Instrucciones:
1. Según el artículo sobre la democracia en América Latina, ¿qué porcentaje alcanzó el voto nulo en la elección de jueces y magistrados en México del 1 de junio?
2. Reproduce sin cambios el fragmento del artículo sobre la democracia en América Latina que empieza en "El voto ayuda" y termina en "está en crisis?".

Texto de la página:
Una región, todas las voces

L21

|

|

 

La urgente necesidad de reinventar la democracia

Si a través de las elecciones se pudiera erradicar la corrupción y solucionar los problemas políticos y sociales más urgentes, casi todos los países de América Latina serían desarrollados.

El final del primer cuarto del siglo XXI signa también el fracaso de la democracia minimalista. Seguir al pie de la letra los procedimientos democráticos al parecer no necesariamente nos vacuna en contra del autoritarismo. Los resultados del proceso electoral en México para elegir jueces y magistrados del pasado 1 de junio no solo mostraron que la mayoría de la ciudadanía rechazó de facto, como en Bolivia desde 2011, la idea de que el voto puede servir para todo. El abstencionismo llegó a más del 85%, el voto nulo fue de más del 10%, el más alto de la historia de México desde 1982. La votación total efectiva fue de apenas el 9%, y sin embargo nuevas personas asumirán cargos en los poderes judiciales legalmente, pero prácticamente sin legitimidad y sometidos al partido en el poder. 

El voto ayuda a configurar gobiernos, pero no puede crear mejores sociedades. Si a través de las elecciones se pudiera erradicar la corrupción y solucionar los problemas políticos y sociales más urgentes, casi todos los países de América Latina serían desarrollados. Desde hace ya más de cuarenta años en la región se llevan a cabo elecciones con periodicidad y con criterios de integridad electoral aceptables, salvo excepciones bien conocidas como los casos de Venezuela, Guatemala o El Salvador, y algunas elecciones específicas como en Honduras en 2017 y Bolivia en 2019. Hoy por hoy incluso los gobernantes con mayores inclinaciones autoritarias saben que deben someter su permanencia a las elecciones. Entonces, ¿por qué la democracia en la región está en crisis?

Registros de un conjunto de datos de señalamiento
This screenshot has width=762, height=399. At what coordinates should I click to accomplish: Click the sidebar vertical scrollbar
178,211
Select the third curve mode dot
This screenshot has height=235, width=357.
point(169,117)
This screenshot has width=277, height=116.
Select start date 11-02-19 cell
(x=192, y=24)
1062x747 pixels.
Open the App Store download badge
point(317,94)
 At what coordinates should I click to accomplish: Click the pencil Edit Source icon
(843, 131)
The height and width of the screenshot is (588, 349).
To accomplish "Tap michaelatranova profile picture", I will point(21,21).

---

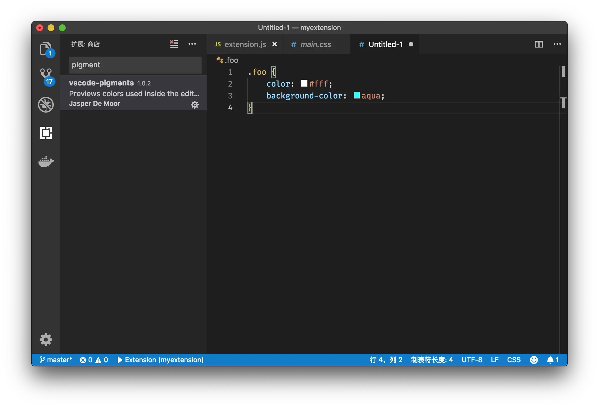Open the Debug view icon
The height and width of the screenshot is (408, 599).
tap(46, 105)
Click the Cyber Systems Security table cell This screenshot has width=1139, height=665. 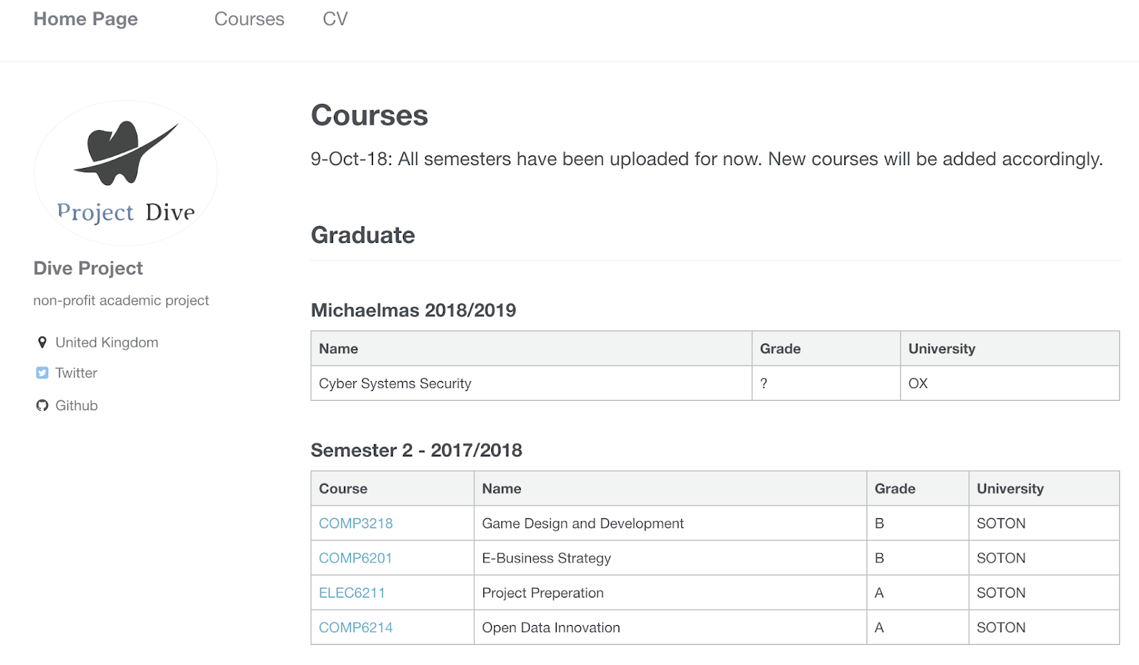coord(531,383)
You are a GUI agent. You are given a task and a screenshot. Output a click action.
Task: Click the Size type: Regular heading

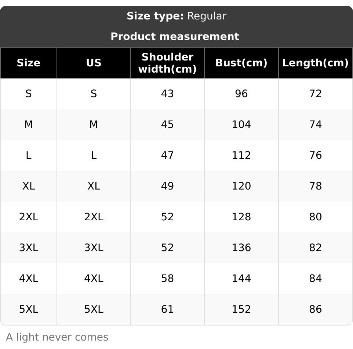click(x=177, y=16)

* * *

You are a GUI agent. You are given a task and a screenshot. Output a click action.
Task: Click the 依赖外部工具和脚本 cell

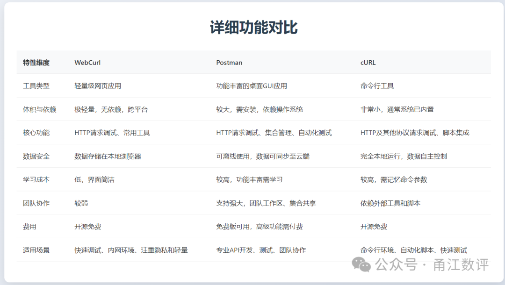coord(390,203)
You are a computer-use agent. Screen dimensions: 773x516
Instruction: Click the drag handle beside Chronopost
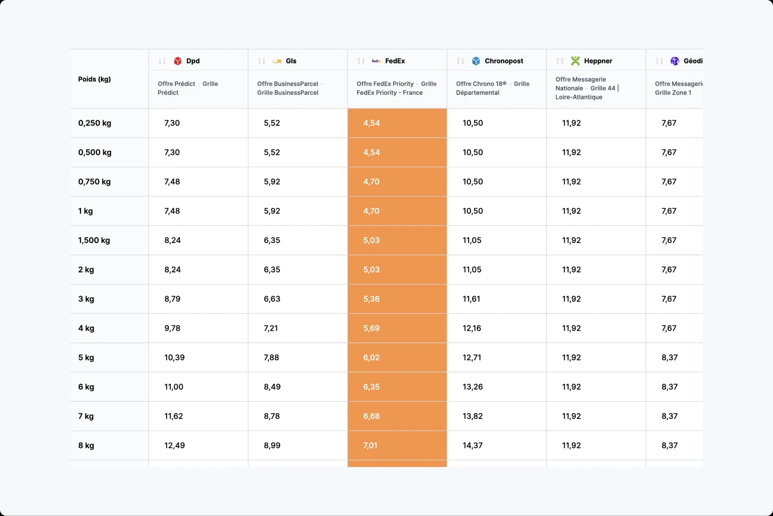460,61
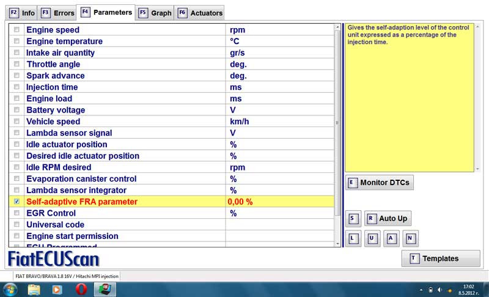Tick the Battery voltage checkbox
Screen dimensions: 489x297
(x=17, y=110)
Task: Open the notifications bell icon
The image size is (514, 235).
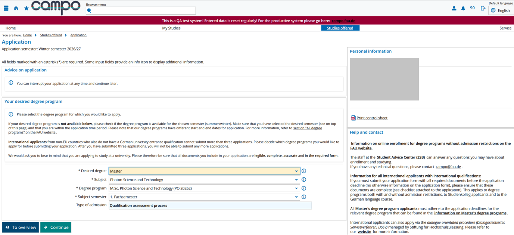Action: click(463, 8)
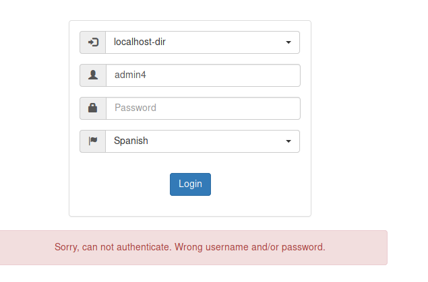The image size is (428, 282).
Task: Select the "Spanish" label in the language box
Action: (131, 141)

Respuestas por tarea:
1. Más del 10%.

2.
El voto ayuda a configurar gobiernos, pero no puede crear mejores sociedades. Si a través de las elecciones se pudiera erradicar la corrupción y solucionar los problemas políticos y sociales más urgentes, casi todos los países de América Latina serían desarrollados. Desde hace ya más de cuarenta años en la región se llevan a cabo elecciones con periodicidad y con criterios de integridad electoral aceptables, salvo excepciones bien conocidas como los casos de Venezuela, Guatemala o El Salvador, y algunas elecciones específicas como en Honduras en 2017 y Bolivia en 2019. Hoy por hoy incluso los gobernantes con mayores inclinaciones autoritarias saben que deben someter su permanencia a las elecciones. Entonces, ¿por qué la democracia en la región está en crisis?